::: Extrait du document :::

En quoi et comment un peu d’église nous aide ? (Luc 24:13-35, sur le chemin d’Emmaüs)
L’essentiel pour trouver ou entretenir sa foi est un travail intime de réflexion et de prière, la dimension en groupe, en église, nourrit et stimule cela.
Texte, vidéo et poscasts de la prédication. Ceci est un témoignage personnel. N’hésitez pas à donnez votre propre avis ci-dessous.
Podcast audio de la prédication / Podcast audio du culte
(Voir le texte biblique ci-dessous)
prédication (message biblique donné au cours du culte)
à Genève, le dimanche 22 juin 2025,
par : pasteur Marc Pernot
Prédication
Deux personnes qui vivent une résurrection.
Ces deux disciples sont désespérés, à cette occasion, nous avons une pensée pour toute personne dont la foi et le moral connaissent un passage à vide, ce sont des choses qui arrivent, hélas. Cela fait que ce récit est une bonne nouvelle pour nous. Il dit que, quelle que soit notre foi ou notre absence de foi, quelle que soit notre façon d’être, quel que soit notre moral : notre histoire peut déboucher bientôt sur une joie profonde, une vie pleine d’allant et une foi vivante.
Ce récit est écrit pour nous.
C’est d’autant plus vrai que Luc, l’auteur de ce texte, nous a préparé une place dans ce récit. Il parle de deux personnes. L’une a un nom : Cléopas, c’est sans doute un homme et un Grec, mais l’autre ? Nous ne savons pas si c’est un homme ou une femme, ni son âge, ni son origine. Son nom n’est pas indiqué, mais vous, vous le connaissez : son nom est le vôtre, il a votre âge, c’est vous. Même si vous n’êtes pas désespérés comme ces deux personnes, ce récit parle d’un chemin de croissance pour vous aujourd’hui qui entendez ce récit, et vous n’êtes pas seuls sur ce chemin, nous dit Luc.
Chercher Dieu en partie seul et en partie en groupe.
Nous voilà membres de cette petite équipe qui chemine. J’y lis une figure de nos assemblées lors de nos cultes, de nos réunions bibliques ou théologiques, de nos catéchismes. Ce récit met au cœur de notre progression le fait d’être en équipe, rappelant la promesse du Christ disant : « là où deux ou trois sont réunis en mon nom, je suis au milieu d’eux (ou : je suis en eux) » (Matthieu 18:20).

:::

■ Consigne A
Répondez à ces questions sur la prédication :
(i) Dans quelle ville et à quelle date a-t-elle été donnée ?
(ii) Quel nom porte le disciple qui est nommé ?
(iii) Quel passage de l'Évangile selon Matthieu est cité ?
■ Consigne B
Rédigez la suite de la prédication sur le chemin d'Emmaüs, à partir de sa dernière phrase.

::: Les données :::

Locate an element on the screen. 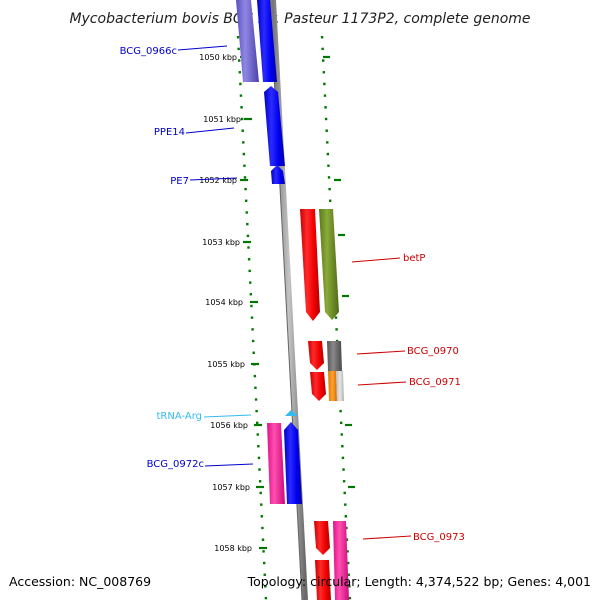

:::

■ Réponse A
(i) À Genève, le dimanche 22 juin 2025.
(ii) Cléopas.
(iii) Matthieu 18:20.

■ Réponse B
Vous allez me dire que l’on peut aussi chercher Dieu quand on est tout seul, c’est d’ailleurs ce que Jésus nous invite à faire prioritairement en nous retirant dans la solitude pour prier Dieu (Matthieu 6:6), ou en entrant en nous-même comme dans cette parabole où le « fils prodigue » choisit d’aller vers le Père (Luc 15:17). Jésus nous promet, en conclusion de l’Évangile, qu’il est « avec nous tous les jours, jusqu’à la fin du monde. » (Matthieu 28:20) sans condition de nous rassembler pour bénéficier de ce service prémium personnalisé (comme on dit aujourd’hui). Les deux démarches se complètent donc : notre démarche intime est fondamentale. Et il y a la démarche en groupe d’au moins deux personnes qui est complémentaire à la première démarche, qui la nourrit et la stimule.
La partie solitaire de notre démarche favorise l’authenticité de notre foi et pour mûrir notre personnalité. Car quand nous sommes seuls, nous n’avons pas à composer une figure puisque nous n’avons pas d’autre témoin que ce Dieu qui nous connaît déjà intimement et qui nous aime en l’état.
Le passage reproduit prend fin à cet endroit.